**Text provided**.
***
4. Despite undertaking such a crucial role in New Zealand commerce, insolvency practitioners are not required to be licensed or registered by a regulatory body with powers to investigate possible misconduct. While some governance provisions are imposed on insolvency practitioners by statute,1 practitioners are not required to have particular qualifications or levels of education, nor are they required to belong to any professional organisation.2 Because of this, there is no official record of the number of insolvency practitioners, or their qualifications. This information deficiency has the potential to create problems for those appointing practitioners as they may not always know whether practitioners have the skills, competence and knowledge required to liquidate or rehabilitate companies.
5. Options for strengthening the regulatory framework for insolvency practitioners were included in the Ministry's 2004 discussion document because of concerns raised that the existing regulatory framework was not effectively managing the risks involved in corporate insolvency. An ineffective regulatory regime creates a risk of financial harm to the company, creditors and, more generally, to the confidence in the credit market. While difficult to quantify, the impact of this harm can be significant.
6. A total of 52 submissions were received on the 2004 discussion document, of which 35 addressed the issue of professional regulation - a significant number given the small number of practitioners who operate in New Zealand. Submissions were received from a wide cross-section of interested parties, including individuals, companies and professional associations.
7. The general signal from the submissions was that the status quo in relation to insolvency practitioners is unsatisfactory. While there was a strong theme that the great bulk of liquidations are carried out by capable and honest practitioners, concerns were expressed about the competence and integrity of a minority of practitioners, in particular that:
- some practitioners lack the necessary skills and knowledge to carry out corporate insolvencies competently;
- some practitioners do not carry out their role in a professional manner. The main concerns related to practitioners who favour the interests of the directors of debtor companies ("debtor-friendly practitioners"). This is contrary to the law, which states that the principal duty3 of a liquidator is towards the creditors of the insolvent company.
***
**Given material**.
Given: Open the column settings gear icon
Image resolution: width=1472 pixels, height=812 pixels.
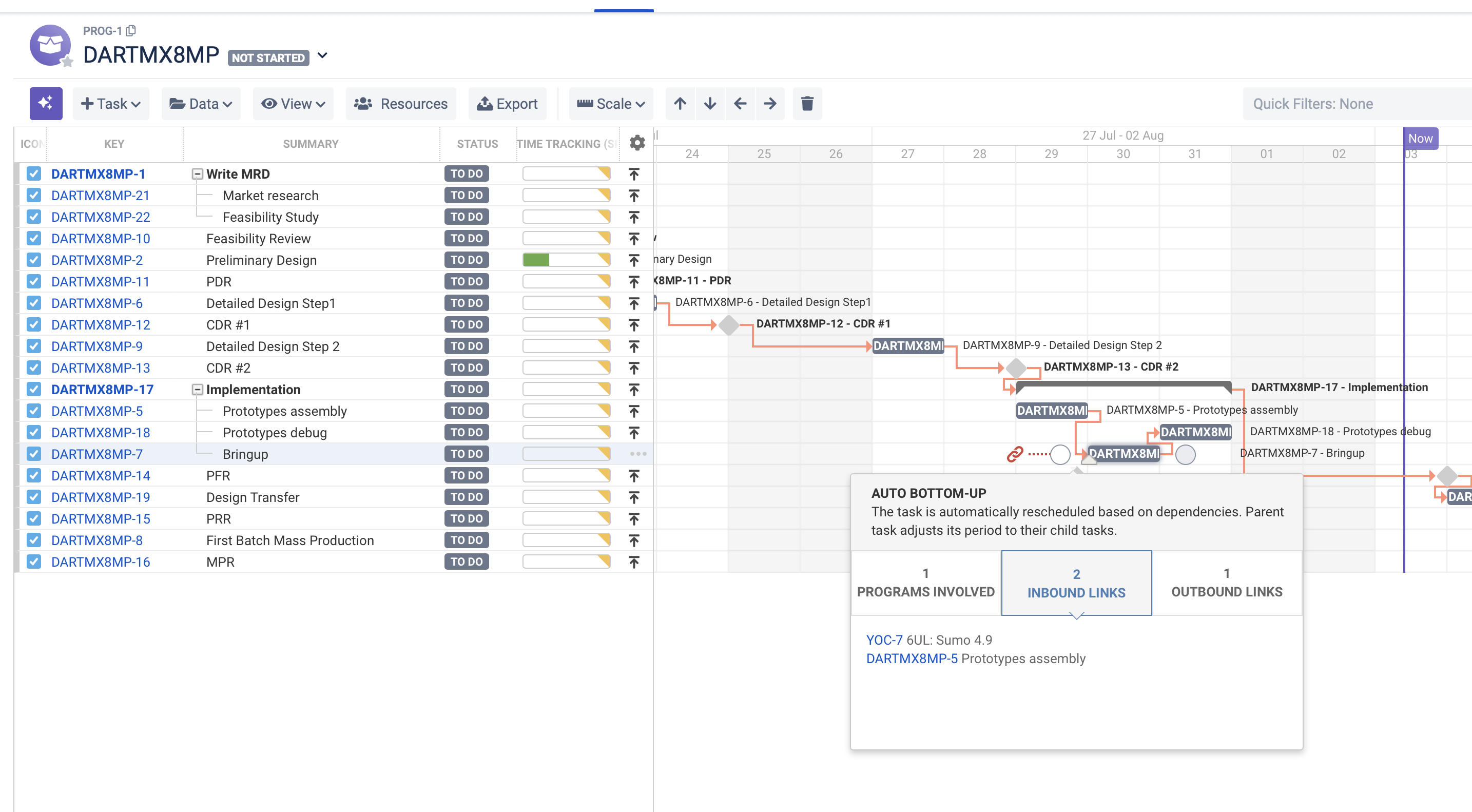Looking at the screenshot, I should (637, 143).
***
Rewrite the passage of the text on insolvency practitioners between "6. A total of" and "and professional associations.", inclusive, and change "interested parties" to "stakeholders".

6. A total of 52 submissions were received on the 2004 discussion document, of which 35 addressed the issue of professional regulation - a significant number given the small number of practitioners who operate in New Zealand. Submissions were received from a wide cross-section of stakeholders, including individuals, companies and professional associations.